Deciphering microbial and metabolic influences in gastrointestinal diseases-unveiling their roles in gastric cancer, colorectal cancer, and inflammatory bowel disease
- PMID: 40380167
- PMCID: PMC12085054
- DOI: 10.1186/s12967-025-06552-w
Deciphering microbial and metabolic influences in gastrointestinal diseases-unveiling their roles in gastric cancer, colorectal cancer, and inflammatory bowel disease
Abstract
Introduction: Gastrointestinal disorders (GIDs) affect nearly 40% of the global population, with gut microbiome-metabolome interactions playing a crucial role in gastric cancer (GC), colorectal cancer (CRC), and inflammatory bowel disease (IBD). This study aims to investigate how microbial and metabolic alterations contribute to disease development and assess whether biomarkers identified in one disease could potentially be used to predict another, highlighting cross-disease applicability.
Methods: Microbiome and metabolome datasets from Erawijantari et al. (GC: n = 42, Healthy: n = 54), Franzosa et al. (IBD: n = 164, Healthy: n = 56), and Yachida et al. (CRC: n = 150, Healthy: n = 127) were subjected to three machine learning algorithms, eXtreme gradient boosting (XGBoost), Random Forest, and Least Absolute Shrinkage and Selection Operator (LASSO). Feature selection identified microbial and metabolite biomarkers unique to each disease and shared across conditions. A microbial community (MICOM) model simulated gut microbial growth and metabolite fluxes, revealing metabolic differences between healthy and diseased states. Finally, network analysis uncovered metabolite clusters associated with disease traits.
Results: Combined machine learning models demonstrated strong predictive performance, with Random Forest achieving the highest Area Under the Curve(AUC) scores for GC(0.94[0.83-1.00]), CRC (0.75[0.62-0.86]), and IBD (0.93[0.86-0.98]). These models were then employed for cross-disease analysis, revealing that models trained on GC data successfully predicted IBD biomarkers, while CRC models predicted GC biomarkers with optimal performance scores.

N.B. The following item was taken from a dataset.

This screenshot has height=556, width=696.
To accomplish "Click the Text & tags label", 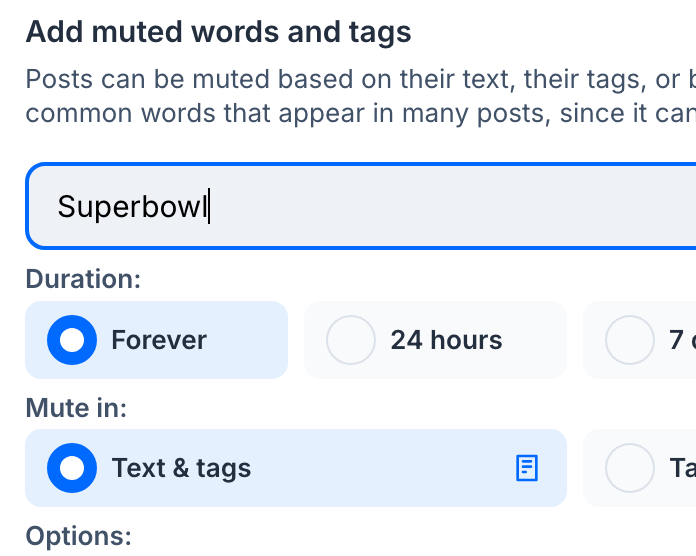I will tap(181, 468).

Conclusion: These findings emphasize the potential of microbial and metabolic profiling in cross-disease characterization particularly for GIDs, advancing biomarker discovery for improved diagnostics and targeted therapies.

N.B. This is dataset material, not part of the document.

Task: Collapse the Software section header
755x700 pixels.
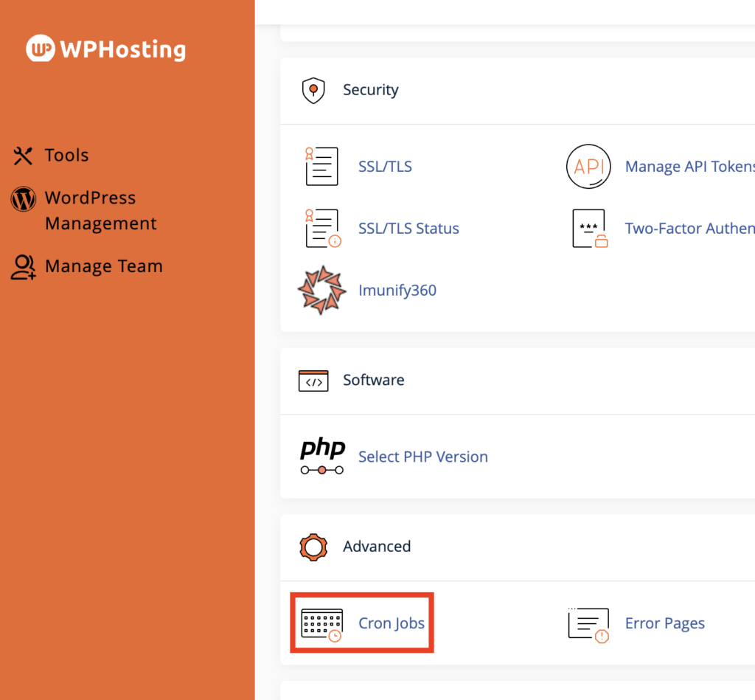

Keywords: Biomarkers; Colorectal cancer; Gastric cancer; Inflammatory bowel disease; Machine learning; Metabolome; Microbiome.
© 2025. The Author(s).
Conflict of interest statement
Declarations. Ethics approval and consent to participate: Not applicable. Consent for publication: Not applicable. Competing interests: The authors declare that this research was conducted without any competing personal or financial relationships that could be considered potential influences on the work presented in this paper.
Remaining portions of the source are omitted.